| Literature DB >> 33240489 |
Pratap Karki1, Konstantin G Birukov2, Anna A Birukova1.
Abstract
Extracellular histones released from injured or dying cells following trauma and other severe insults can act as potent damage-associated molecular patterns. In fact, elevated levels of histones are present in human circulation in hyperinflammatory states such as acute respiratory distress syndrome and sepsis. The molecular mechanisms owing to histone-induced pathologies are at the very beginning of elucidating. However, neutralization of histones with antibodies, histone-binding or histone-degrading proteins, and heparan sulfates have shown promising therapeutic effects in pre-clinical acute respiratory distress syndrome and sepsis models. Various cell types undergoing necrosis and apoptosis or activated neutrophils forming neutrophil extracellular traps have been implicated in excessive release of histones which further augments tissue injury and may culminate in multiple organ failure. At the molecular level, an uncontrolled inflammatory cascade has been considered as the major event; however, histone-activated coagulation and thrombosis represent additional pathologic events reflecting coagulopathy. Furthermore, epigenetic regulation and chemical modifications of circulating histones appear to be critically important in their biological functions as evidenced by increased cytotoxicity associated with citrullinated histone.

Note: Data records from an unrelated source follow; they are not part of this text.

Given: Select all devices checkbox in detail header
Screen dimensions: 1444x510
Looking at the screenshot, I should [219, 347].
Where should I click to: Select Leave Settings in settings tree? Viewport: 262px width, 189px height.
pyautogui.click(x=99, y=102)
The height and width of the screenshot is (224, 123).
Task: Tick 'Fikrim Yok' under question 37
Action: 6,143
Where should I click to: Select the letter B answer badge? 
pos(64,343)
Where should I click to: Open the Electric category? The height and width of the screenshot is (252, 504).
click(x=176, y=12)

Herein, we will briefly review the current knowledge on the role of histones in acute respiratory distress syndrome and sepsis, and discuss the future potential of anti-histone therapy for treatment of these life-threatening disorders.Entities:
Keywords: acute respiratory distress syndrome (ARDS); coagulation; endothelial dysfunction; histones; lung injury; sepsis
Year: 2020 PMID: 33240489 PMCID: PMC7675882 DOI: 10.1177/2045894020965357
Source DB: PubMed Journal: Pulm Circ ISSN: 2045-8932 Impact factor: 3.017
Fig. 1.Mechanisms of histone release and its role in induction of ARDS. Injurious insults such as trauma and bacterial/viral pathogens induce the release of histones to the extracellular space as result of apoptosis, NETosis, or necrotic cell death. Histones released into circulation contribute to severity of ARDS/sepsis by various mechanisms, including direct endothelial cell death, coagulation, thrombosis, and production of inflammatory cytokines. Histone-blocking antibodies and other histone-neutralizing molecules, such as APC and heparin that bind or degrade histones, inhibit their cytotoxic effects and promote tissue recovery.
EC: endothelial cell; PMN: polymorphonuclear leukocytes; NET: neutrophil extracellular traps; APC: activated protein C; ARDS: acute respiratory distress syndrome.

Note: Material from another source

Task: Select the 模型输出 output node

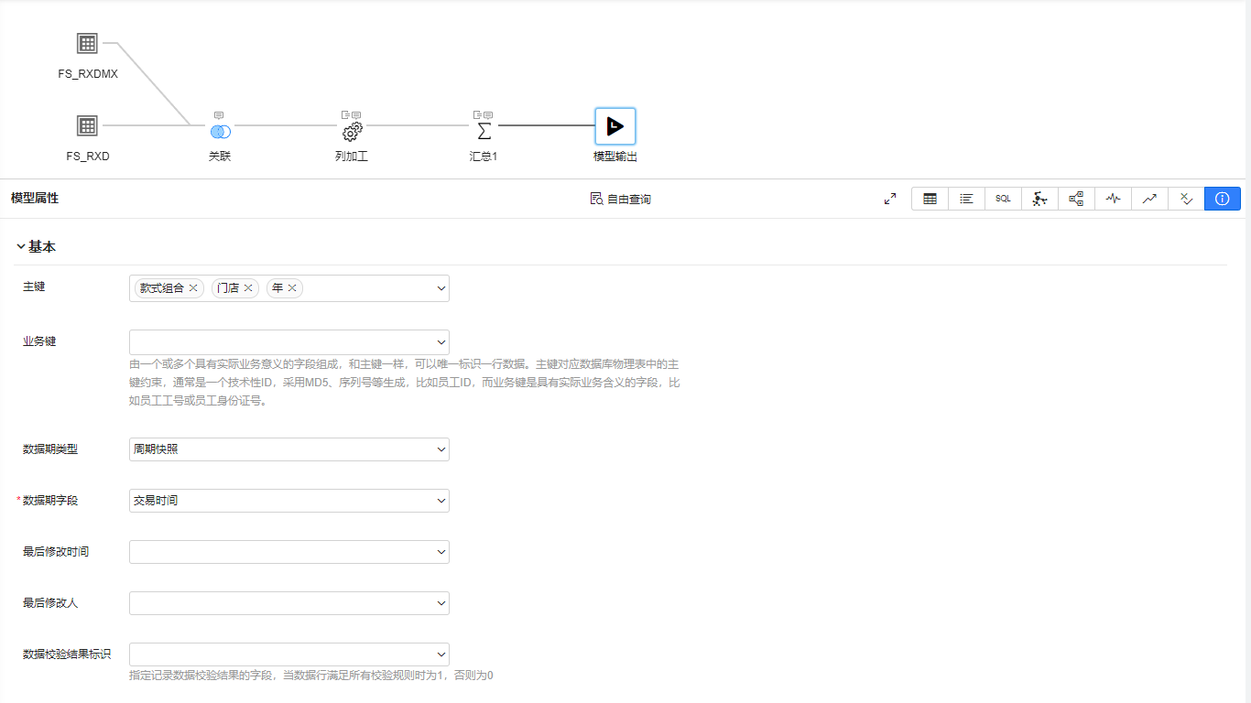Action: [615, 126]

Fig. 2.Mechanisms of histone-induced toxicity leading to ARDS. Histones stimulate the release of inflammatory chemokines and cytokines via TLR-dependent pathways or by activating NLRP3 inflammasome. Additionally, histones cause endothelial barrier disruption via yet-to-be-investigated mechanisms leading to increased vascular permeability and exacerbation of inflammatory response. Histones also increase thrombin generation by acting through TLRs or by directly binding to prothrombin and platelets. Multiple intracellular signaling pathways involving stress-induced kinases and other signaling kinases mediate histone-induced platelet activation and subsequent thrombin production.
ARDS: acute respiratory distress syndrome; TLR: toll-like receptor.